The announcement of the latest plan came inadvertently, on word that the authorities in Chery’s hometown of Wuhu are conducting an environmental impact study for the proposed plant, which would produce 200,000 units a year.

The earlier bid was rejected when the Chinese authorities wouldn’t budge on ownership rules limiting foreign firms to two joint ventures in the sector (Toyota holds a 16.5% stake in Fuji Heavy, Subaru’s parent, but already has local JVs with FAW and Guangzhou Auto). That left Fuji Heavy as the only major Japanese auto firm not manufacturing in China. Instead it sells imported vehicles, which are subject to higher duties. As a result its sales trailed rivals at just 57,000 cars last year, some way behind the top performing Japanese manufacturer in China, Nissan with 1.25 million units.

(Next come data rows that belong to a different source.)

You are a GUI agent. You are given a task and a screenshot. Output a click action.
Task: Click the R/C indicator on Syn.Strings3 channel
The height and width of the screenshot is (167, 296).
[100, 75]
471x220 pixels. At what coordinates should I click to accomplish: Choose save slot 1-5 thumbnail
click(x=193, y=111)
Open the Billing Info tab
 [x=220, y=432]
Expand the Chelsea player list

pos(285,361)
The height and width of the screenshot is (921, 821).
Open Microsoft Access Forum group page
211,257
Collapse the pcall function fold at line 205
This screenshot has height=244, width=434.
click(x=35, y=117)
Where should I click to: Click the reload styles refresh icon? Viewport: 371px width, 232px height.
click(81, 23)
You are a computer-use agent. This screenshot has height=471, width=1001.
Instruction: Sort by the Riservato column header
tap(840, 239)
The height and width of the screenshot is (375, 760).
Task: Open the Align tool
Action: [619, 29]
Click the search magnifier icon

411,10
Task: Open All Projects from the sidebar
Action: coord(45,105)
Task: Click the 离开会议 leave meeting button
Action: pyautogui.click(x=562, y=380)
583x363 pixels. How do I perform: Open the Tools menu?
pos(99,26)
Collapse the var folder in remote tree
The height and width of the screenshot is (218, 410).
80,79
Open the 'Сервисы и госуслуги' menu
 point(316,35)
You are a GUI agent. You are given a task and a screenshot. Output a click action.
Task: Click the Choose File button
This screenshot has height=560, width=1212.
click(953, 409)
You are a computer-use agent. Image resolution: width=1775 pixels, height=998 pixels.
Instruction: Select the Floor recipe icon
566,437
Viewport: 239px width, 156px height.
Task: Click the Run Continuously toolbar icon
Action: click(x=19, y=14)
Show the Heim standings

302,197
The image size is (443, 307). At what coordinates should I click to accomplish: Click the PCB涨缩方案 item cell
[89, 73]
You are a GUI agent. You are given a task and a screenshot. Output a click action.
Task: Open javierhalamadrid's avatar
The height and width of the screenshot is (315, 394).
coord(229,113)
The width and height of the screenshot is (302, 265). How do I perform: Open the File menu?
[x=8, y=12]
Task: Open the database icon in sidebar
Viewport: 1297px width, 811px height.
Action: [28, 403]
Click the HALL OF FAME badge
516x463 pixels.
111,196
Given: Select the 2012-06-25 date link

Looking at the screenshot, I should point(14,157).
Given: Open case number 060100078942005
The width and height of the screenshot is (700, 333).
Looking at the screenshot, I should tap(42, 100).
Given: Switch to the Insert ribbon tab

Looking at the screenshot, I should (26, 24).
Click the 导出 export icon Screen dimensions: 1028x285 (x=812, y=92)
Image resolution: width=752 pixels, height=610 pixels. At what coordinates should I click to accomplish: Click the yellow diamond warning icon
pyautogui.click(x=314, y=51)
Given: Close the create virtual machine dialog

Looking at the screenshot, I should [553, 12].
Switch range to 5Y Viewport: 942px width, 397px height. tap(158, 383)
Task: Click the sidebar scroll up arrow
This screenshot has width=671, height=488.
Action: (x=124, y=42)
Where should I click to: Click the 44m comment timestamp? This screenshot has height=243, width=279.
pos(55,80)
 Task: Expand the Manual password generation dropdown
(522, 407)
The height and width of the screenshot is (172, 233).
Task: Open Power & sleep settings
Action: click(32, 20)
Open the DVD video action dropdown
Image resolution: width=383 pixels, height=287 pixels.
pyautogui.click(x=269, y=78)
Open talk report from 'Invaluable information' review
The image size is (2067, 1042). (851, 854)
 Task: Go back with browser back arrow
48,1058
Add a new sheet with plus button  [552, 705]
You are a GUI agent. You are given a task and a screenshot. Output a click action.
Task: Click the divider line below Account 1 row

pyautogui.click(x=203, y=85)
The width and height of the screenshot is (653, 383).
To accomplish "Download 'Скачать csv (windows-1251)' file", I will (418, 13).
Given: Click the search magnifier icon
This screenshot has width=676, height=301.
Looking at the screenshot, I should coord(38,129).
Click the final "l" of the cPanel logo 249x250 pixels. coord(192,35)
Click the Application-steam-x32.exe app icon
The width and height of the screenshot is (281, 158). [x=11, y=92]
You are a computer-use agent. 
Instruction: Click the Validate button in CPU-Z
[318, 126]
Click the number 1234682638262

After the failure in Dalian, Fuji Heavy executives said it would refocus its efforts on production in other markets. But according to the Economic Observer, Chery has reapplied for approvals, this time in Wuhu, where it may be more confident of getting fuller backing. Insiders also suggest that the central government may look more favourably on investment in Anhui province, one of China’s poorest, than it did in Dalian (see WiC169 for more on this affluent city).

The irony is that Fuji Heavy’s lack of manufacturing presence in China is currently being viewed as a major positive by investors, as sales of Japanese cars continue to be hit by the diplomatic row over disputed islands in the East China Sea.

With consumers boycotting their brands, the Japanese carmakers have all trimmed their sales forecasts, cutting back a combined 650,000 units on the estimates made in the spring (in an attempt to deflect some of the sour mood Toyota has even rebranded its Chinese operation as ‘China Toyota’). But while sales of Subaru brands are also down, Fuji Heavy is far less affected in absolute terms. The company’s stock is actually one of the best performers on the Nikkei index this year.

“Their misfortune turned into a stroke of good luck after the anti-Japan protests,” IHS Automotive analyst Masatoshi Nishimoto told Bloomberg, before adding that in the longer term, Subaru will still have to find a way of boosting sales to Chinese buyers.

The company’s president Yoshinaga Yasuyuki agrees: “China is the largest vehicle market in the world and will continue to grow. When we consider local production, besides the US, China is the place. This plan hasn’t changed.” With Chery on board as a potential partner, perhaps Yoshinaga will finally make the breakthrough. But he’ll have to be patient, too. No final announcement on the Wuhu bid is expected from regulators until next year.